BTC risks facing an extended pullback if it loses this level

Bitcoin has surged to a new all-time high, briefly breaching the $108,000 mark in an impulsive rally.

However, another rate cut by the Federal Reserve and some cautious comments unexpectedly led to a rejection, increasing the likelihood of a prolonged pullback.

Technical Analysis

By Shayan

The daily chart

Bitcoin recently hit a new all-time high of just over $108,000 after a powerful rally, breaking through the significant psychological resistance of $100,000 with a notable boost. However, the bullish momentum has since faded and the price is showing a sideways movement. A recent rate cut by the Federal Reserve unexpectedly triggered a jolt in the market, leading to a notable pullback from the $108,000 level.

This rejection, along with a bearish divergence in the RSI indicator, suggests the likelihood of a corrective pullback phase. The middle limit of the ascending channel, around $100,000, is expected to serve as a critical support zone. Buyers can take advantage of this level to re-enter the market, which could push the asset towards the $108,000 resistance region.

The 4 hour chart

On the 4-hour chart, BTC has shown signs of weakening bullish momentum and increased volatility by reaching the $108,000 resistance.

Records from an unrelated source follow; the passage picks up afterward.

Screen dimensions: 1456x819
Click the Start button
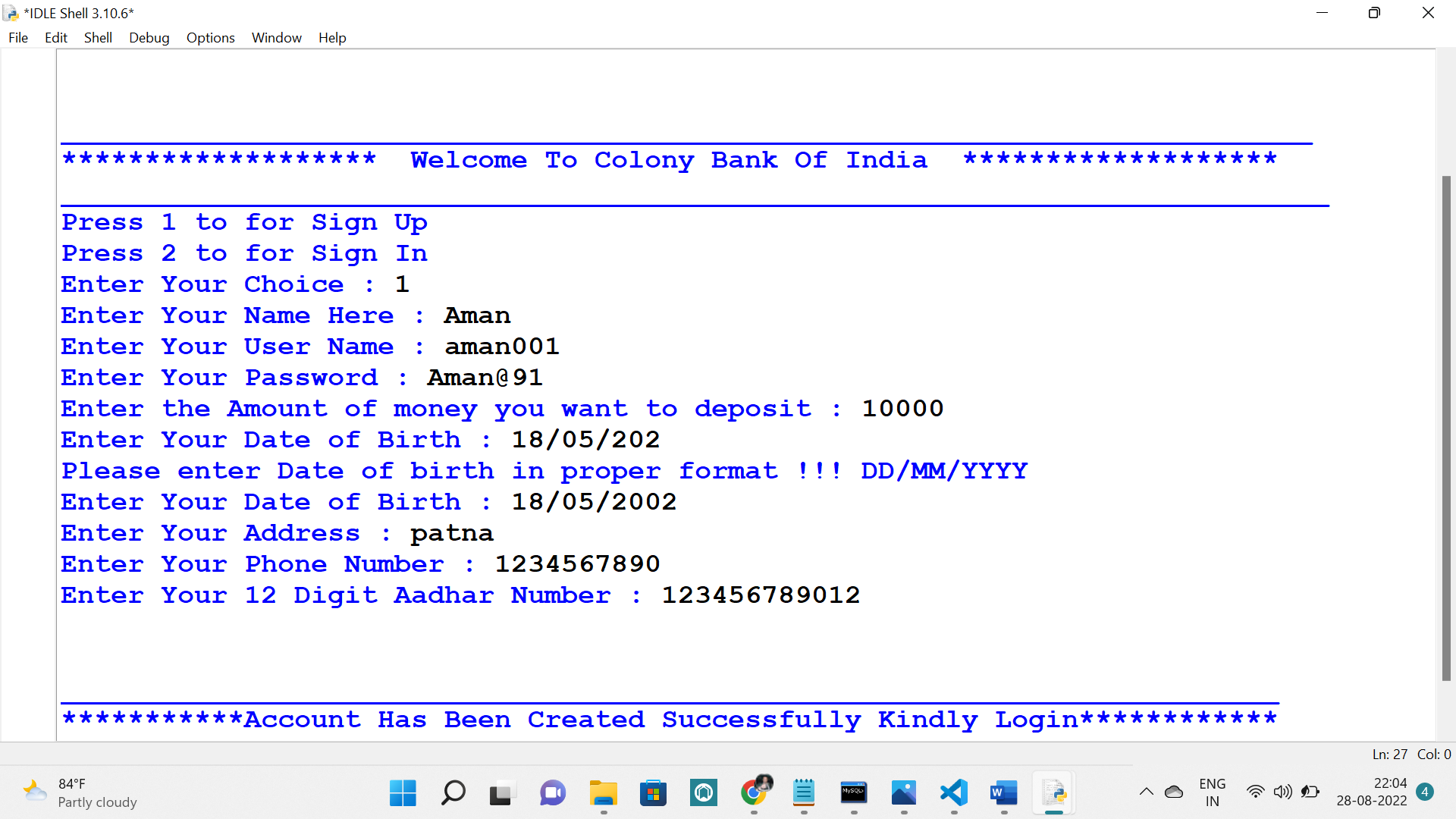[403, 794]
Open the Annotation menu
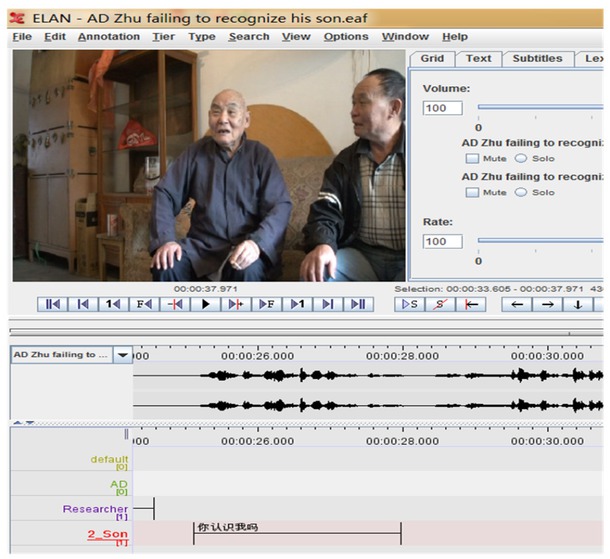 [109, 37]
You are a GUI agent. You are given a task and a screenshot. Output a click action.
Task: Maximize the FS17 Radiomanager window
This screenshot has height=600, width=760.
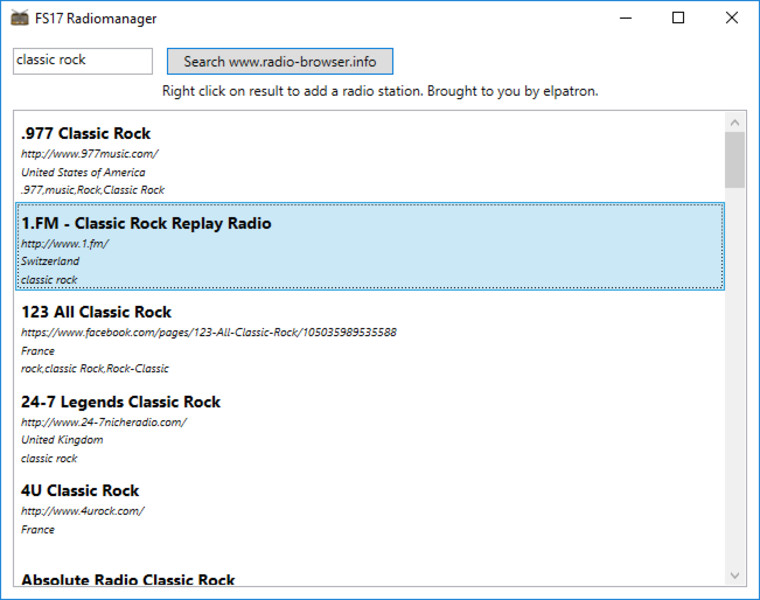pos(679,18)
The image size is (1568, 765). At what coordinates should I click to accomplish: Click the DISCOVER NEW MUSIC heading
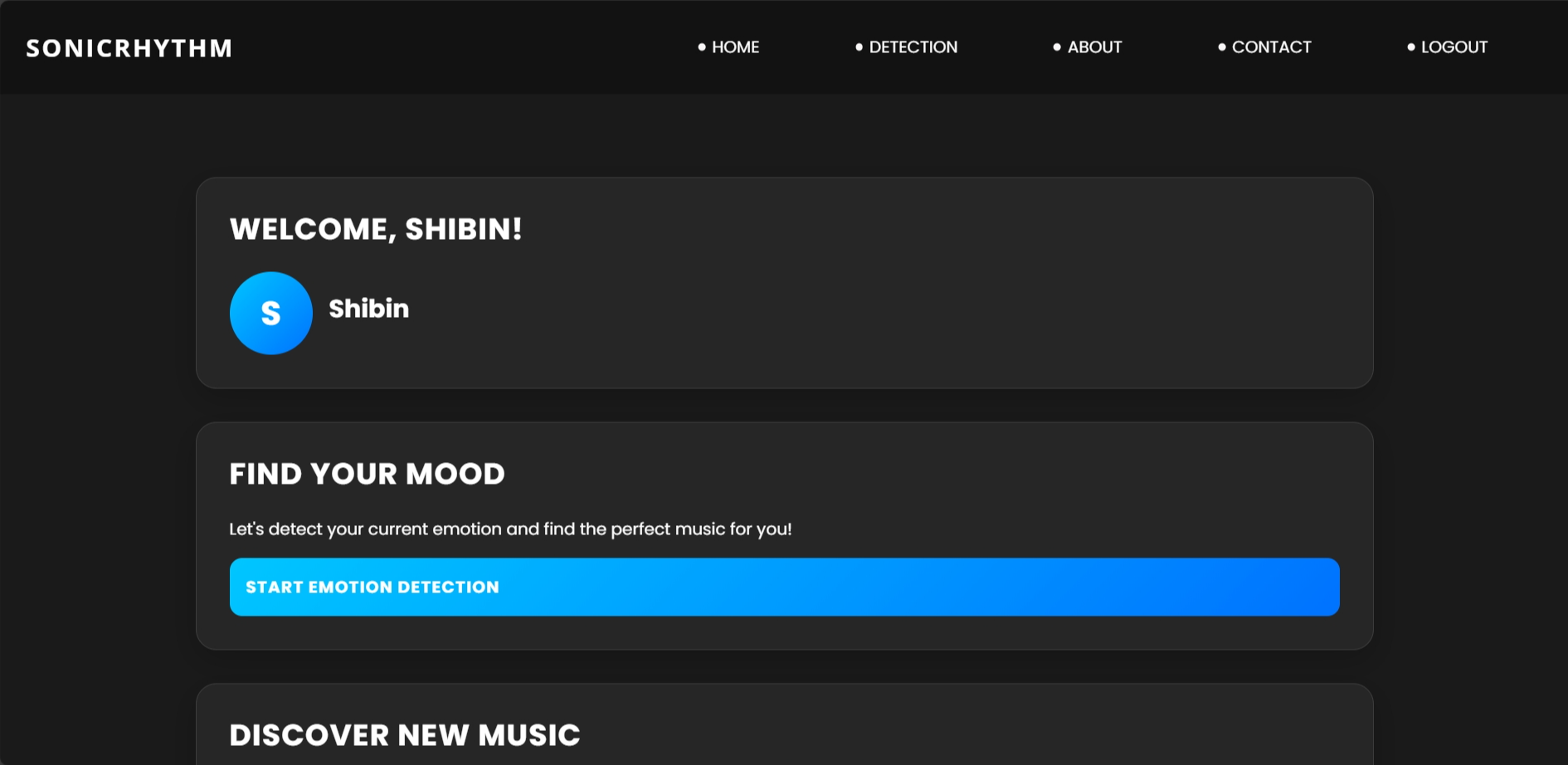tap(405, 735)
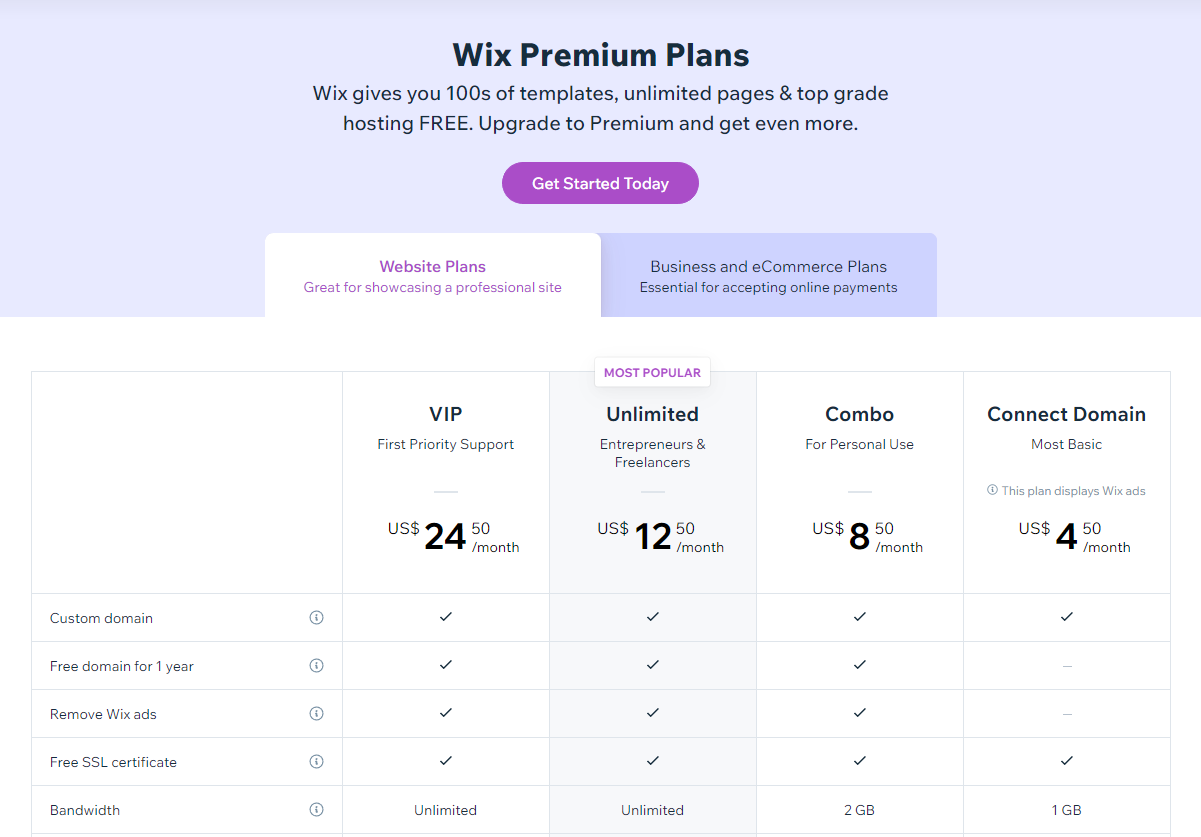Select the Connect Domain plan title
Viewport: 1201px width, 837px height.
[1067, 414]
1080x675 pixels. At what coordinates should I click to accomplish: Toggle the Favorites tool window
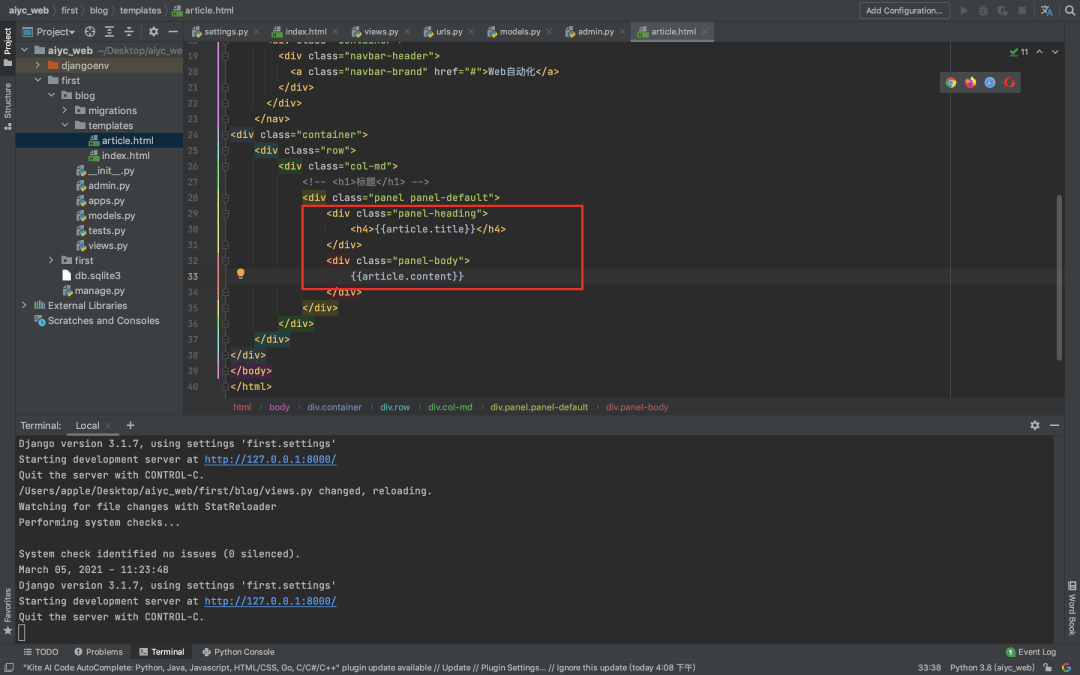7,610
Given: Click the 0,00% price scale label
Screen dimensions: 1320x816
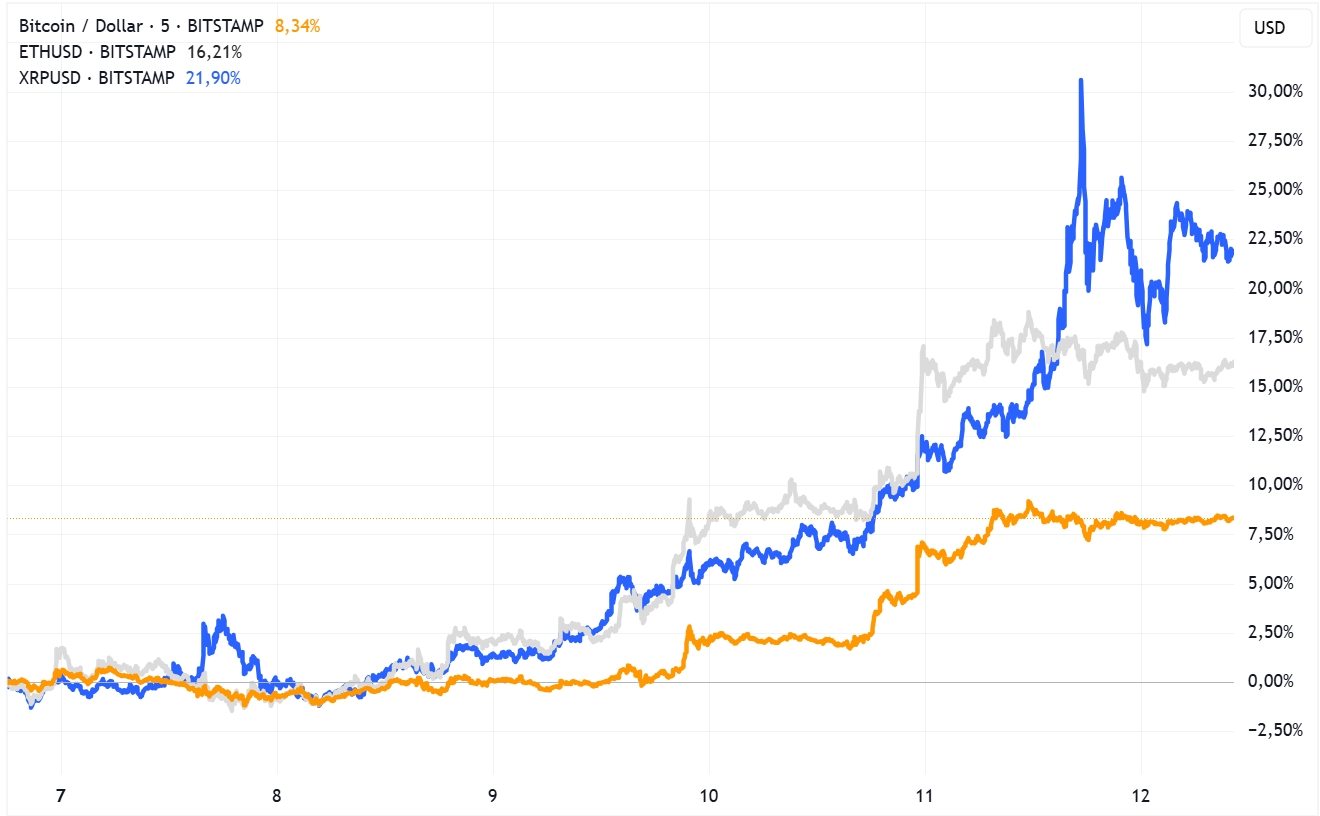Looking at the screenshot, I should tap(1280, 681).
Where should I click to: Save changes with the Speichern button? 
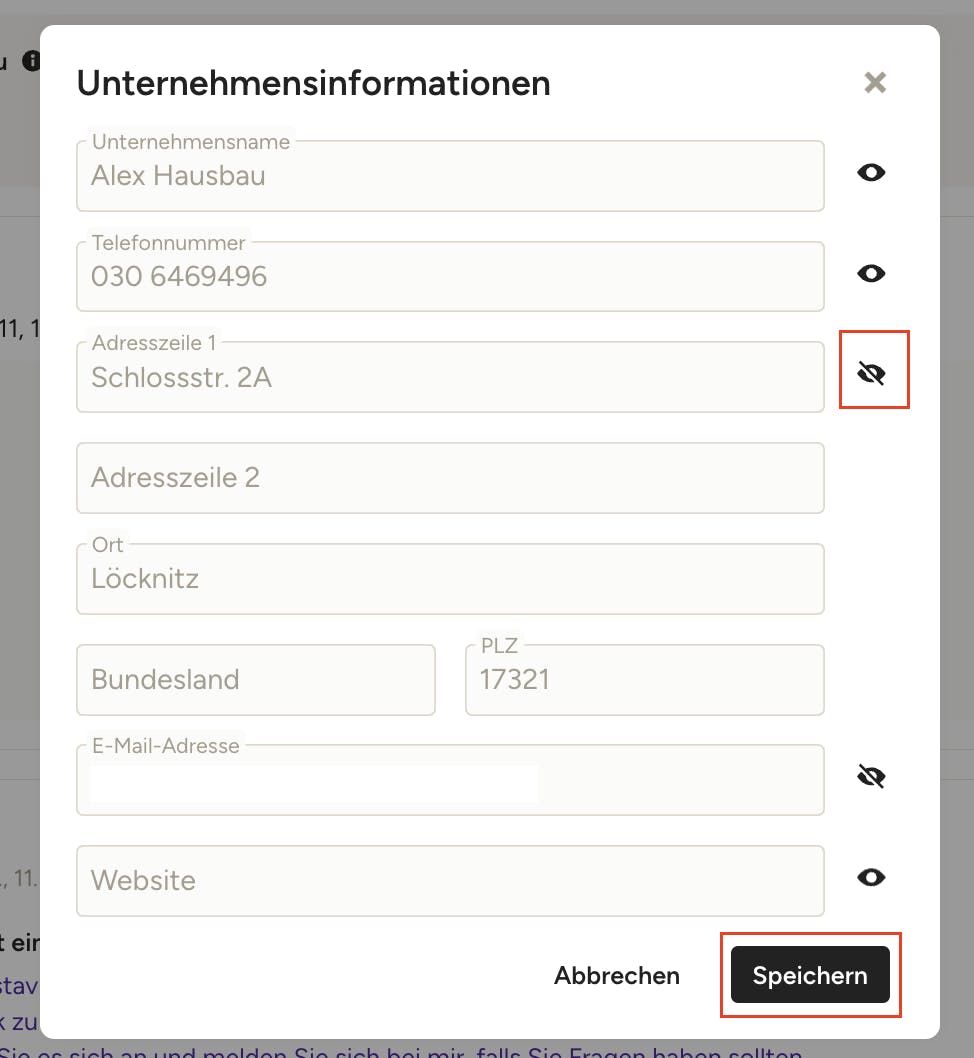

The price has entered a phase of lateral consolidation, hinting at possible profit taking and distribution by market participants.

Bitcoin is currently trading within an ascending wedge pattern, often indicative of a short-term bearish reversal. A short correction or distribution phase near the $108,000 level seems likely in the near term. While the broader bullish trend remains intact, traders should exercise caution and avoid succumbing to FOMO.

If a deeper correction develops, the asset could find support within the 0.5-0.618 Fibonacci retracement levels, providing a foundation for the potential next stage of Bitcoin’s ongoing recovery.

Chain analysis

By Shayan

Long-term holders represent a critical segment of market participants, and tracking their behavior can provide valuable insight into future market trends. The Binary Coin Days Destroyed metric is a key tool for analyzing its activity. This metric assigns a value of 1 when Coin Days Destroyed by Supply (CDD) exceeds its average and 0 otherwise.

The attached chart illustrates the 30-day SMA of the binary CDD metric along with the price of Bitcoin. Spikes in this metric often indicate potential selling pressure from long-term holders, as historically large price declines have followed such increases.

Currently, the Binary CDD metric has seen a substantial increase, coinciding with Bitcoin’s recent achievement of a new all-time high of $108,000. This increase suggests that long-term holders may see this price level as an opportune time to distribute their assets, thus reducing their exposure to the market. If this selling pressure intensifies, it could contribute to greater volatility and a possible price correction.